Escondido city staff told the council on Dec. 10 that emergency medical responses have grown from about 11,500 calls in 2015 to nearly 15,000 in 2024 and recommended adding a sixth rescue ambulance to the city’s frontline fleet.
Deputy Fire Chief Tyler Batson described trends from the Standards of Cover study: three of Escondido’s rescue ambulances operate above recommended unit-hour utilization thresholds, and there are periods averaging 23 hours a month when no Escondido ambulance is available because all are assigned to calls. Batson said overlapping assignments have increased and the additional unit would reduce reliance on mutual aid.

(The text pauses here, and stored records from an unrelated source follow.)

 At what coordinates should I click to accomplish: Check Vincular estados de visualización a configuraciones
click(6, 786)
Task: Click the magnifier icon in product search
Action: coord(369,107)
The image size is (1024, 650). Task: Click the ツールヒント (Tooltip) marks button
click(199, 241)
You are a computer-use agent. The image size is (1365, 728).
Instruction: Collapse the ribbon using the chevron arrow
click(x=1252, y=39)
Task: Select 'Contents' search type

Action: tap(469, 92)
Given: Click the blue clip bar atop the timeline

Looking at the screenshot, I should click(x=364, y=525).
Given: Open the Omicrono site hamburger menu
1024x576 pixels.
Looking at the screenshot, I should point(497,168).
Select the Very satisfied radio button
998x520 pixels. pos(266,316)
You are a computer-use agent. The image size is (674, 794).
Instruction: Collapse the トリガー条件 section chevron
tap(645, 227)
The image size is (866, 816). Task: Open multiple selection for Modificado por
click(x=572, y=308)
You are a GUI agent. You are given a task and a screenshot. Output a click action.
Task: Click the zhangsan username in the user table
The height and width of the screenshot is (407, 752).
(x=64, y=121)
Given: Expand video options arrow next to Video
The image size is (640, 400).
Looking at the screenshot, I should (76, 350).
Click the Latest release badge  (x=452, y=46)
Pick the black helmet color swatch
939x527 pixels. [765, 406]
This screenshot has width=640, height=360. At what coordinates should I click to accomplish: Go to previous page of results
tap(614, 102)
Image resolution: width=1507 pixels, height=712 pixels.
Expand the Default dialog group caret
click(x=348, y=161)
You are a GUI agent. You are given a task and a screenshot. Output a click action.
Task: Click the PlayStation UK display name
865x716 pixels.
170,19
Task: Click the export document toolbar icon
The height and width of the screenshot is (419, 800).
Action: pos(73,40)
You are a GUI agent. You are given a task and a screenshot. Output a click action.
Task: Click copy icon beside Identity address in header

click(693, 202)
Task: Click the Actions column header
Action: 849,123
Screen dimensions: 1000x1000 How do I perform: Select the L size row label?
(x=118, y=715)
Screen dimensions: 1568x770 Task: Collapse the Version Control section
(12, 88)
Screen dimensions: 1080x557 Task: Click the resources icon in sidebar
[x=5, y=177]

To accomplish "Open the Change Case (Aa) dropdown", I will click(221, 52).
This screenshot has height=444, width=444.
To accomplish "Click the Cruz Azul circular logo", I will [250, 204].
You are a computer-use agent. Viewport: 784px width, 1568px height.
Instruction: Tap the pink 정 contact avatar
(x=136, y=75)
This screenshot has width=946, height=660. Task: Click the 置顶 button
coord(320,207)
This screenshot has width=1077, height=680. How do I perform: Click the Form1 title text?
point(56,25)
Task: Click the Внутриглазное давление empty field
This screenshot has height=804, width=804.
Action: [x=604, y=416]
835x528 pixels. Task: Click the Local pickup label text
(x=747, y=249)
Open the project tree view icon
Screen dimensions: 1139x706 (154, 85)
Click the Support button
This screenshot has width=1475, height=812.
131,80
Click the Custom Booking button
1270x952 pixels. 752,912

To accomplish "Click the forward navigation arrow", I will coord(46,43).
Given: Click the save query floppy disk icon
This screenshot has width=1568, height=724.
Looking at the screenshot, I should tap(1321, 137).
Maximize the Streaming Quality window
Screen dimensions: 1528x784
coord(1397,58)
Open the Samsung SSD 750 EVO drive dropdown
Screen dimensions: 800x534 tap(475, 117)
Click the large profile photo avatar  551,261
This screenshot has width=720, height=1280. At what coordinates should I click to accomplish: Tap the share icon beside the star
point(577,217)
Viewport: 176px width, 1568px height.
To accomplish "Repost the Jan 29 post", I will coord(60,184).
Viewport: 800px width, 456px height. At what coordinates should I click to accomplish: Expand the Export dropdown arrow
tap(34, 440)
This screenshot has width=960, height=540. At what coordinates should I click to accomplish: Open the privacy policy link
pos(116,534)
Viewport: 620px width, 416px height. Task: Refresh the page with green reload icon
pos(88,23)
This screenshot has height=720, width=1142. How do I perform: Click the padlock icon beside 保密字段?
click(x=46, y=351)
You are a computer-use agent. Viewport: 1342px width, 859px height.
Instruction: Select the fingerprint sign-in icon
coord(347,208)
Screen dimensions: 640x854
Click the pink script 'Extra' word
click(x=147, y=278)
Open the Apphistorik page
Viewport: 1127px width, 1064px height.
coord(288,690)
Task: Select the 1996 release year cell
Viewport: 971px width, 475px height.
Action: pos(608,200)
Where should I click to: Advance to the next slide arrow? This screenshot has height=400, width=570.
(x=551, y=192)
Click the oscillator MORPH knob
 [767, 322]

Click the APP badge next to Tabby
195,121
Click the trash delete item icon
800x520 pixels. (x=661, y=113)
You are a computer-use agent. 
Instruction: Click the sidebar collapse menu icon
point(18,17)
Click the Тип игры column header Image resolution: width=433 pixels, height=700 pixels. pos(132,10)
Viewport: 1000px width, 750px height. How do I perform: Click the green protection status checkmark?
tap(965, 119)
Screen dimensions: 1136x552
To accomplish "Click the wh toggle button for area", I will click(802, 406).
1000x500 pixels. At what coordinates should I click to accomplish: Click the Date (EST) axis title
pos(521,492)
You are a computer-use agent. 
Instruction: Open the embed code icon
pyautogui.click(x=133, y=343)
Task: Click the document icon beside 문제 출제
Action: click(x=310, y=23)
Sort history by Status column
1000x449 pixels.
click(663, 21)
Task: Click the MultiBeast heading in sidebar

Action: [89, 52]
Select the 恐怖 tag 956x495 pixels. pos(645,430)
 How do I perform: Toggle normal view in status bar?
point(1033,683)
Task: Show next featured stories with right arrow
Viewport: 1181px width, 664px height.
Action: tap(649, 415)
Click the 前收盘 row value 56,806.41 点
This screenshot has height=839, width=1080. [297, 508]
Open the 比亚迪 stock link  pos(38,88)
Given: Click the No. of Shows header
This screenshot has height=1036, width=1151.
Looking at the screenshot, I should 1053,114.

Operations Chief Kevin Beverly provided the cost estimate and timeline. "The one-time startup cost is estimated to be $603,000," Beverly said, and the annual operating cost was estimated at about $1,480,000, including new firefighter-paramedic positions and vehicle maintenance. Beverly said staff anticipate roughly $1,000,000 annually in transport revenue recovery that would offset a substantial portion of recurring costs and recommended using Measure I (the Escondido Community Investment Measure) as the funding source.
Councilmembers supported the recommendation, citing public-safety priorities and prior Measure I commitments. After discussion, the council voted 4–0 to approve the staff recommendation and the related resolution (2025-161). Staff said the goal is to place the additional rescue ambulance in service by April 2026, contingent on recruiting, apparatus ordering and equipment procurement.